Stored data entries:
━━━━━━━━━━

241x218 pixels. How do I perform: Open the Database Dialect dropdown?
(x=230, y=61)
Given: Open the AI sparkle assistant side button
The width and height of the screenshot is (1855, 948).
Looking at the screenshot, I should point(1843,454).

━━━━━━━━━━

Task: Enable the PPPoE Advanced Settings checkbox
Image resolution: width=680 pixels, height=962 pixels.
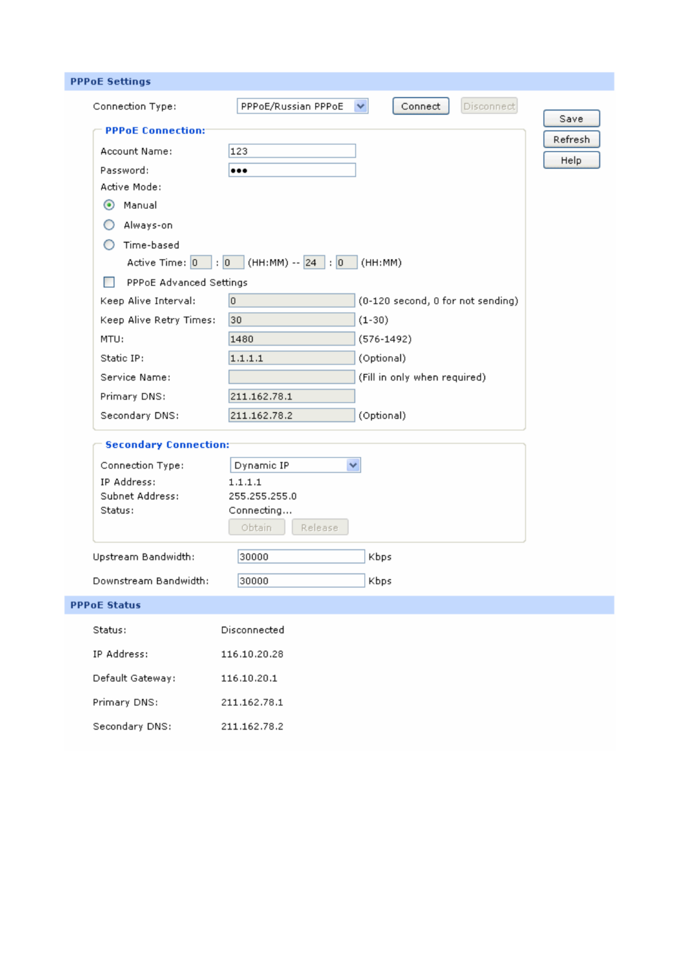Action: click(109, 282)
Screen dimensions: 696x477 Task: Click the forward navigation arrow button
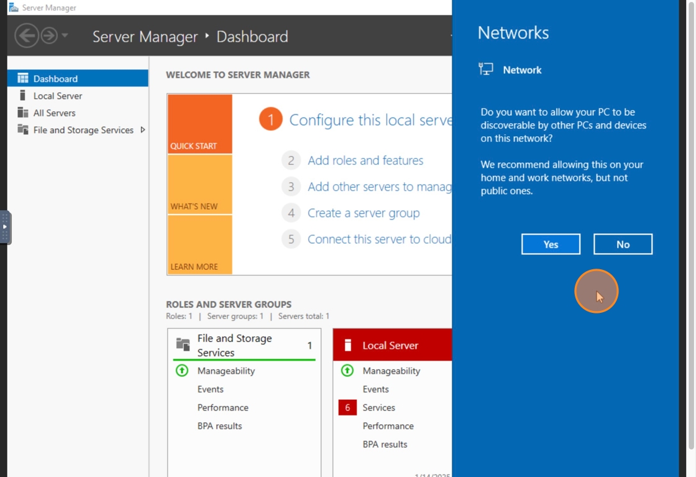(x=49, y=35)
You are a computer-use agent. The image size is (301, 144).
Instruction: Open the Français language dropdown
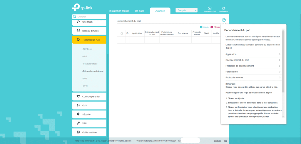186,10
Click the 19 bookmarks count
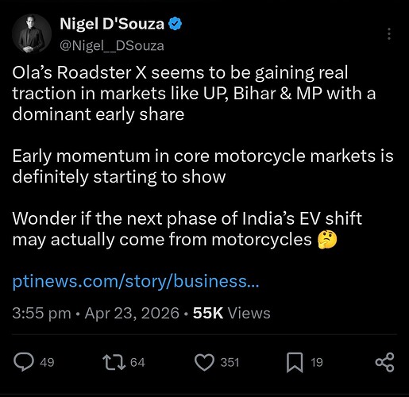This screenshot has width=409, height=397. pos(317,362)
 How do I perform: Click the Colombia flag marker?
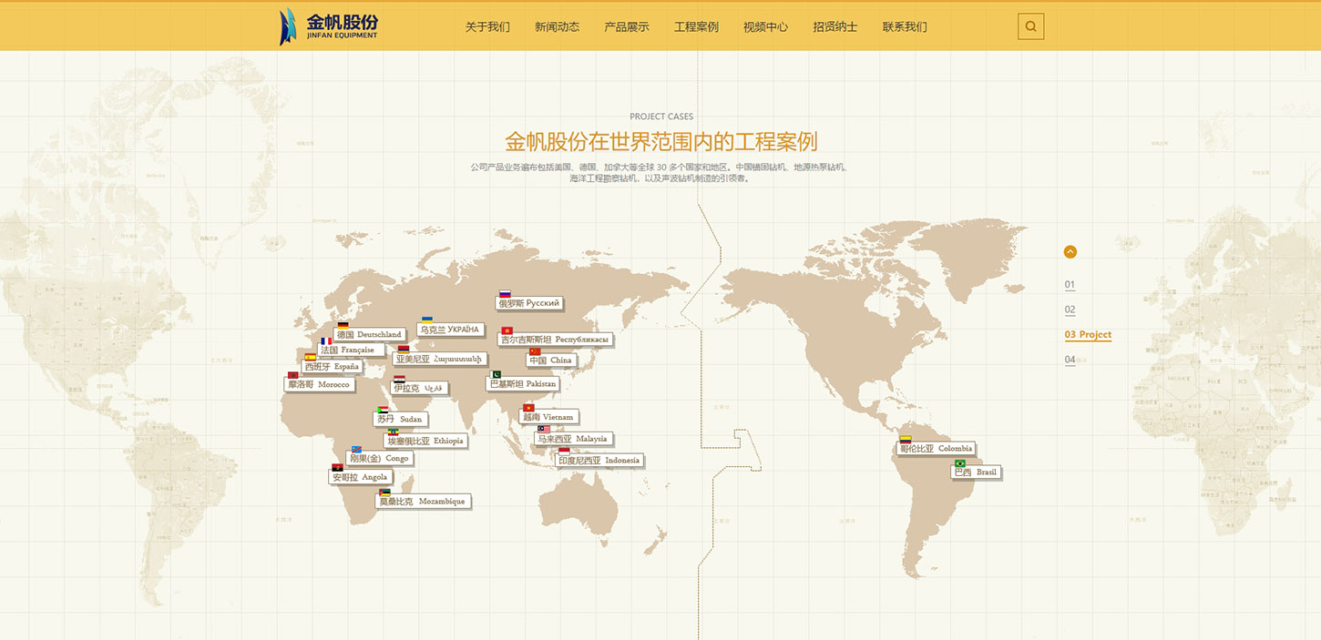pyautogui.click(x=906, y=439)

━━━━━━━━━━

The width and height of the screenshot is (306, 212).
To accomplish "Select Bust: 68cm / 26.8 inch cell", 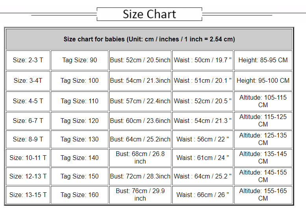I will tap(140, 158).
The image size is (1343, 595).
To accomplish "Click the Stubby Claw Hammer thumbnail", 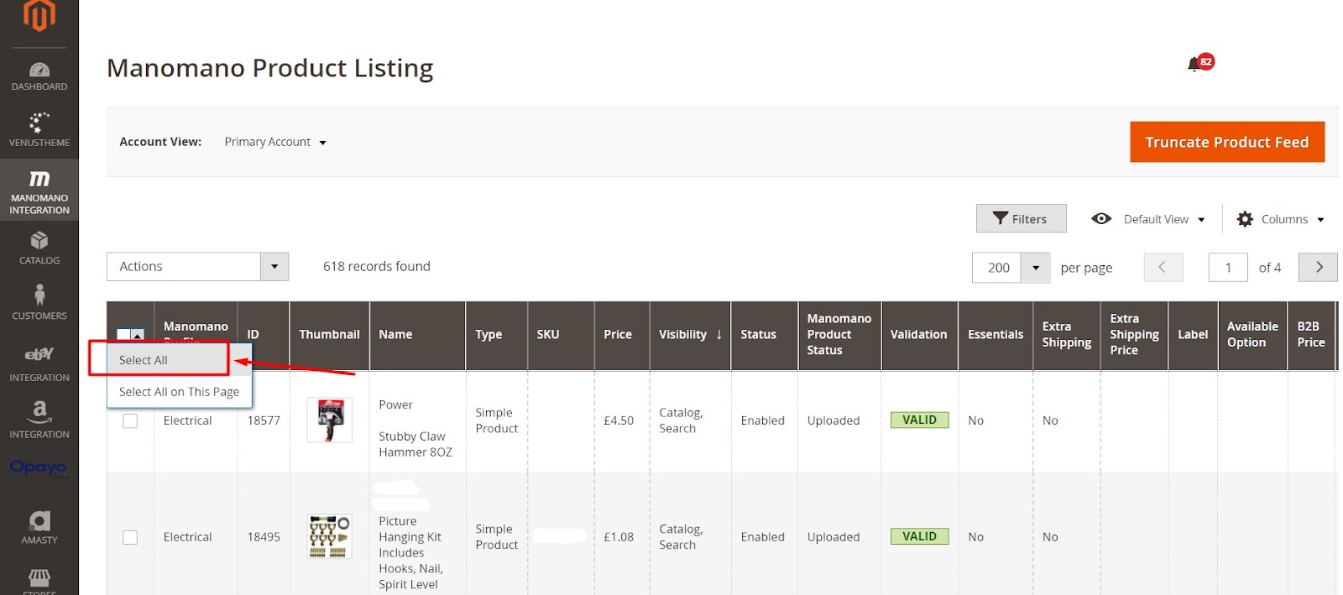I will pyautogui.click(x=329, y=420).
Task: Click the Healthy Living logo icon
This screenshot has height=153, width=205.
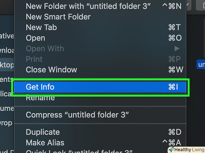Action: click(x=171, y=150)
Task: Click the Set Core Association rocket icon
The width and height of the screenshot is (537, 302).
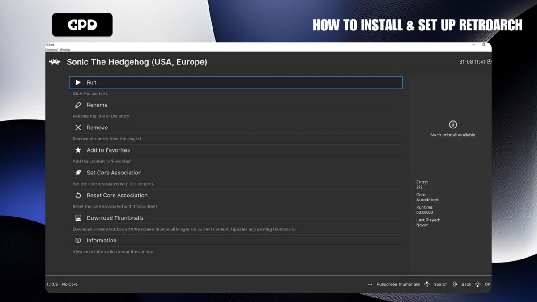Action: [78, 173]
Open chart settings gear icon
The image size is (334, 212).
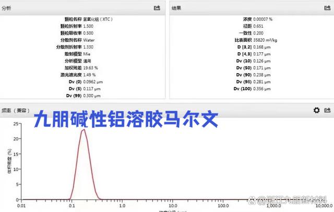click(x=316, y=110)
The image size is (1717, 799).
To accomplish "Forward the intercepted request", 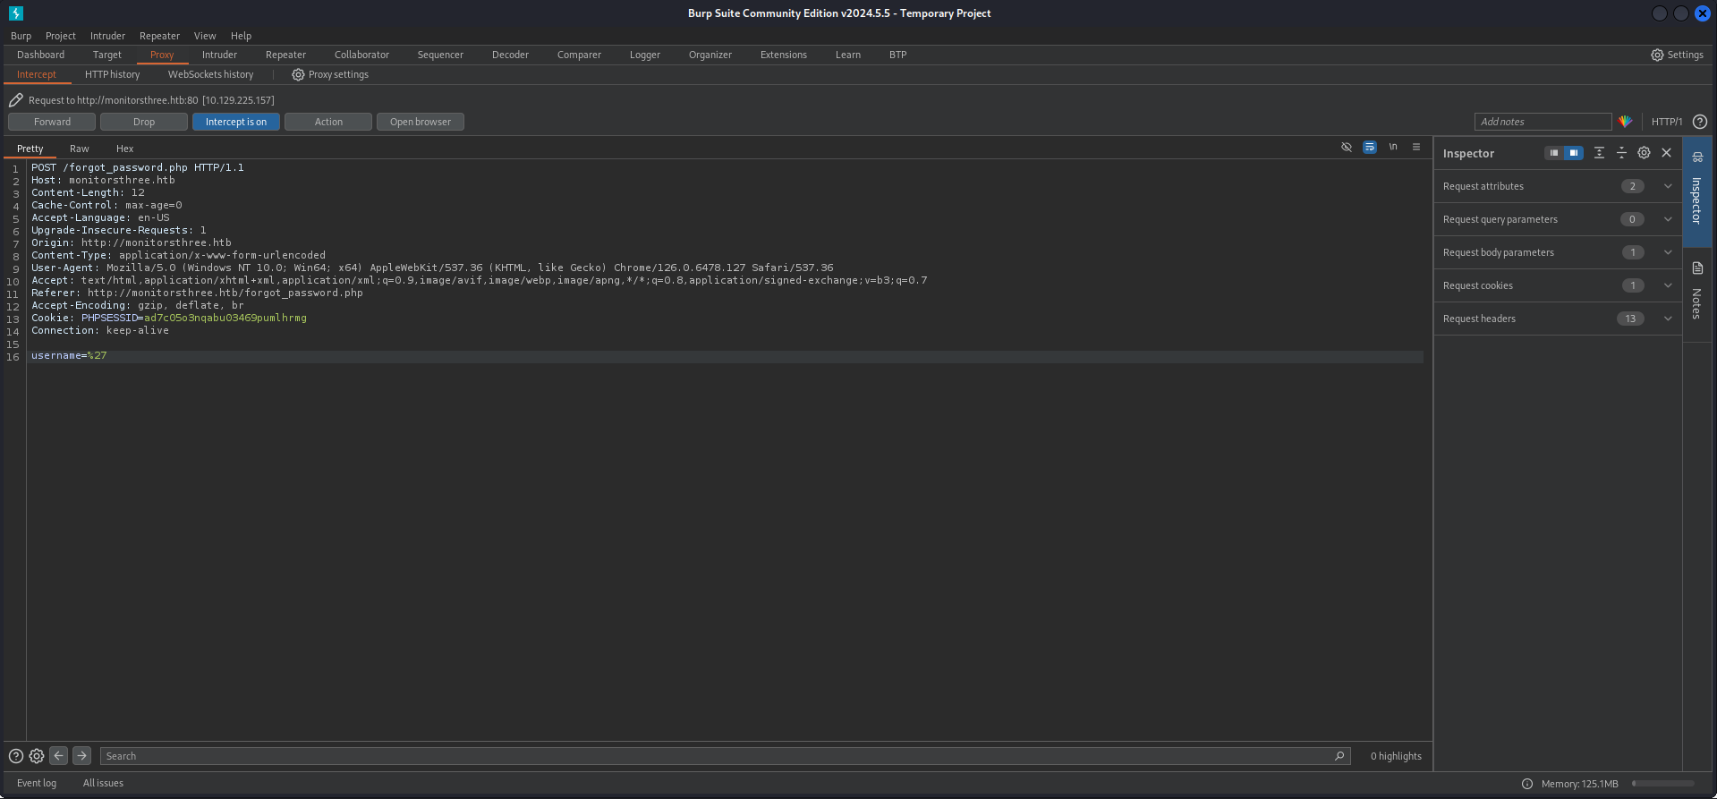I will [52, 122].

━━━━━━━━━━

- EXERCISE DIRECTIONS:
Scan the data above and copy every line with "icon" in it.

- SOLUTION:
Task: Click the Healthy Living logo icon
Task: Click the Set Core Association rocket icon
Open chart settings gear icon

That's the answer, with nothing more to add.